St. John writes: "Whosoever denieth the Son, the same hath not the Father; but he that acknowledgeth the Son hath the Father also." [Footnote 14] "Hereby know ye the Spirit of God: every Spirit that confesseth that Jesus Christ is come in the flesh is of God; and every spirit that confesseth not that Jesus Christ is come in the flesh is not of God." [Footnote 14]

[Footnote 13: 1 John ii. 23.]
[Footnote 14: 1 John iv. 2, 3.]

Such is the language of the Apostles; such are, at the same time, its shades of variance and its harmony. They have all evidently the same conception of Jesus Christ, they have all the same faith in Him. St. Matthew, as well as St. John, St. Peter and St. Paul, alike regard Jesus Christ as at once God and man, the representative of God on earth, and the Mediator between God and men—come from God, and re-ascended unto Him as the source and centre of His being. The dogma of the Incarnation, that is to say, of the divinity of Jesus Christ, pervades the Holy Scriptures—the Gospels, the Acts of the Apostles, the Epistles of the Apostles, the writings of the first Fathers. It is the common and fixed basis, the source and essence of the Christian faith.
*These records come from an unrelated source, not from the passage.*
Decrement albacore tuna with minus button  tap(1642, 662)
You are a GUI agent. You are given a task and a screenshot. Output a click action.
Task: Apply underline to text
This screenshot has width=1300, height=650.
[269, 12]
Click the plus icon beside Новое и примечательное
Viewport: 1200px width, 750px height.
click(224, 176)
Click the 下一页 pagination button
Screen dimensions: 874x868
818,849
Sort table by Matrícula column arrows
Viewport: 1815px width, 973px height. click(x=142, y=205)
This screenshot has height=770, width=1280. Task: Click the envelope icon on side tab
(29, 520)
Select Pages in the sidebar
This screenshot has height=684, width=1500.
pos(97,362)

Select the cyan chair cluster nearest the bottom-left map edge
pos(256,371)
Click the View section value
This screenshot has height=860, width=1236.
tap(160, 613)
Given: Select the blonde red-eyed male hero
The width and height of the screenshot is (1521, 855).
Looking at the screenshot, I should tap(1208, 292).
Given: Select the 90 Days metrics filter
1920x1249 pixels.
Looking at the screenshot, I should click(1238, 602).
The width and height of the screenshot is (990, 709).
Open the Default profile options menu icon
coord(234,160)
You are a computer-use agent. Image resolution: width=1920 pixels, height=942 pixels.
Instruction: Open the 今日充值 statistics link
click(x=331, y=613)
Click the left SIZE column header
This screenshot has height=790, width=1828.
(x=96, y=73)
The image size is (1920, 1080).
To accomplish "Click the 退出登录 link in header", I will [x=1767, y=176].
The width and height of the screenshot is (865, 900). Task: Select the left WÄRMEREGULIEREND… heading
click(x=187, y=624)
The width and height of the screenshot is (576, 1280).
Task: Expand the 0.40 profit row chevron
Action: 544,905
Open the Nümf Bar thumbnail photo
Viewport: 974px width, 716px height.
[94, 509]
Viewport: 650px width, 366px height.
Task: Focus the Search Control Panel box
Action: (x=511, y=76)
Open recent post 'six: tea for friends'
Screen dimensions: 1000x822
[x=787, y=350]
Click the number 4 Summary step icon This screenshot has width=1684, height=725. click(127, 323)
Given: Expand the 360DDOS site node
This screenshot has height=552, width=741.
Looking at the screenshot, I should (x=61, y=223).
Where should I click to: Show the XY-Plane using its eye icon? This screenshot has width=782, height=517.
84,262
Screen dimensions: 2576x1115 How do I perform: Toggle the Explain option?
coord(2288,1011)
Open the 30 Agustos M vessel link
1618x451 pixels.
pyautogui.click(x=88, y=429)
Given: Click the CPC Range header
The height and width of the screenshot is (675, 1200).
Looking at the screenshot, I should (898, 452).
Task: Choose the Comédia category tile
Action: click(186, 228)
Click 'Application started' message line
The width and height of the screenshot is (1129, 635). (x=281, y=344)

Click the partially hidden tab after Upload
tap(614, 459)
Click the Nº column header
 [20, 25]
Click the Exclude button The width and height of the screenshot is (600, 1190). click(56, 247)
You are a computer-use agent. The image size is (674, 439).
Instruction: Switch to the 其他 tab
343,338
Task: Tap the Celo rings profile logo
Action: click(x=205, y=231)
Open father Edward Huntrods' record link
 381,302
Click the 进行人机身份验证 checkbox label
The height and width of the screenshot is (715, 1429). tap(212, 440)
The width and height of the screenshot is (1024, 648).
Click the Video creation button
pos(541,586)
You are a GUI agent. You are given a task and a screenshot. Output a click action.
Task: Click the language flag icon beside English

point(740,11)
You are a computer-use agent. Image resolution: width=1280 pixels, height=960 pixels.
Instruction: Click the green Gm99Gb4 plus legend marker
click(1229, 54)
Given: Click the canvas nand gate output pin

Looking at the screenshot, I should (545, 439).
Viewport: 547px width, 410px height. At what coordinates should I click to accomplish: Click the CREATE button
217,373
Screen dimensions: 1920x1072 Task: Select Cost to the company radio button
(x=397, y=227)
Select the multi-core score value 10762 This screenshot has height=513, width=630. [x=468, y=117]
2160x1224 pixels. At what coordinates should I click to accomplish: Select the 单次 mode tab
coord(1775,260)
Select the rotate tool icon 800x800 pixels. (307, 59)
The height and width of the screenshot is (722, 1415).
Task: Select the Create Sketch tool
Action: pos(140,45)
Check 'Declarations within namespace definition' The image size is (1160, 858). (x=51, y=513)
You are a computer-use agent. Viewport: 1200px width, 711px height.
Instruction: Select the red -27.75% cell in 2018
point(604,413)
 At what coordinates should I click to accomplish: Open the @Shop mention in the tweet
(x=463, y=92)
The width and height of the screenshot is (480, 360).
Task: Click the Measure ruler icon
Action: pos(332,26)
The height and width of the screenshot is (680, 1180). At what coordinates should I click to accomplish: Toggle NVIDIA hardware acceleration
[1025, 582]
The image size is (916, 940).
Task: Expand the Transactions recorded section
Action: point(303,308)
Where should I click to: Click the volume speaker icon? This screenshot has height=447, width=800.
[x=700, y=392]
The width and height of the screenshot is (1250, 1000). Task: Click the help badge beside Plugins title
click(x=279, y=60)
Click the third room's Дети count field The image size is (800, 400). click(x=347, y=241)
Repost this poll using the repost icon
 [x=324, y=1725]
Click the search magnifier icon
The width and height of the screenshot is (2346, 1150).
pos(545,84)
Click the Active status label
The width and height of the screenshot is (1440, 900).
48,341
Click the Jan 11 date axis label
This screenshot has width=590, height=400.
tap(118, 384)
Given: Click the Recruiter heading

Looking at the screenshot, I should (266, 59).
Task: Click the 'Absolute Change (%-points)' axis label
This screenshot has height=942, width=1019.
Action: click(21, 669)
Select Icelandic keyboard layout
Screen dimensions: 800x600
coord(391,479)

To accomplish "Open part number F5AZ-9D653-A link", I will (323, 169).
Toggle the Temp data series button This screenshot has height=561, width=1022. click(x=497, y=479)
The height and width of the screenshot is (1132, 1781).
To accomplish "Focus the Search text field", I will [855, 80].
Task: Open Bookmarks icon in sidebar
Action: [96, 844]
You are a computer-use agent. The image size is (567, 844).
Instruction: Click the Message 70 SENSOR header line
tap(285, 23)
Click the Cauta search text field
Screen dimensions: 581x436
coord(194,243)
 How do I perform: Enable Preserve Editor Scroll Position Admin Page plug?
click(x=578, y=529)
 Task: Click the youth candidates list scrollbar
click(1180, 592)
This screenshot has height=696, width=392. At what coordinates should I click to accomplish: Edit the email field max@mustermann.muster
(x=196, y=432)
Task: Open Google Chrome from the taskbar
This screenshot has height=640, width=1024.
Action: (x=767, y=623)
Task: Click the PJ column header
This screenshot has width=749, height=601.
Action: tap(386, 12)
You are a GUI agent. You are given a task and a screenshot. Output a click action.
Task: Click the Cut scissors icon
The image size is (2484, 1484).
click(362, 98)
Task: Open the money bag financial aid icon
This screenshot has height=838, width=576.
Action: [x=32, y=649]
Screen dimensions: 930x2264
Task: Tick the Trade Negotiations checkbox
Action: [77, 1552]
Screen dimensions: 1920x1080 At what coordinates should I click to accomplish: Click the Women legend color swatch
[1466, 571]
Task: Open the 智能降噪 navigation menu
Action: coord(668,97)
This was affirmed and declared by Jesus Christ himself. What His disciples believed and related of Him, is what He himself told them of himself, as well as what they themselves witnessed and thought of Him: "All things are delivered unto me of my Father: and no man knoweth the Son, but the Father: neither knoweth any man the Father, save the Son, and he to whomsoever the Son will reveal him." [Footnote 15] —"I and my Father are one." [Footnote 16]

[Footnote 15: Matthew xi. 27.]
[Footnote 16: John x. 30.]

And when He approaches the term of His mission, when, after having announced to His disciples that the hour was coming when they would be dispersed, each going his own way, leaving Him alone, Jesus Christ raises His thoughts to God and says, "Father, the hour is come; glorify thy Son, that thy Son also may glorify thee: as thou hast given him power over all flesh, that he should give eternal life to as many as thou hast given him. And this is life eternal, that they might know thee the only true God, and Jesus Christ whom thou hast sent. I have glorified thee on the earth: I have finished the work which thou gavest me to do. And now, O Father, glorify thou me with thine own self with the glory which I had with thee before the world was. I have manifested thy name unto the men which thou gavest me out of the world: thine they were, and thou gavest them me; and they have kept thy word. Now they have known that all things whatsoever thou hast given me are of thee. For I have given unto them the words which thou gavest me; and they have received them, and have known surely that I came out from thee, and they have believed that thou didst send me. I pray for them: I pray not for the world, but for them which thou hast given me; for they are thine. And all mine are thine, and thine are mine; and I am glorified in them. And now I am no more in the world, but these are in the world, and I come to thee. Holy Father, keep through thine own name those whom thou hast given me, that they may be one, as we are." [Footnote 17]

[Footnote 17: John xvii. 1-11.]

I might multiply these texts; but these surely suffice to show that the words of Jesus Christ in relation to himself, and those of His Apostles, are in perfect unison; He speaks of himself as they speak of Him; He qualifies himself as they qualify Him; He calls God His "Father," as His disciples call Him "the Son of God." He has the same faith in himself, in His nature, and in His mission, as St. Matthew, St. John, St. Peter, and St. Paul had in Him.

It is a great source of error, in the study of facts, not to know how to stop at their general and essential features, and, losing sight of these, to give prominence to partial and secondary features. On the subject of the divinity of Jesus Christ, that fundamental principle of the Christian religion, the precise meaning and import of such or such a word may be disputed; such or such an expression may be thought an interpolation, and so eliminated in any particular Gospel, in any particular Epistle; nevertheless there will always remain infinitely more than sufficient evidence of the fact that those who at the present day believe in the divinity of Jesus Christ, believe simply what the Apostles believed and said, and that the Apostles themselves only believed and said, nearly nineteen centuries ago, what Jesus Christ himself said to them.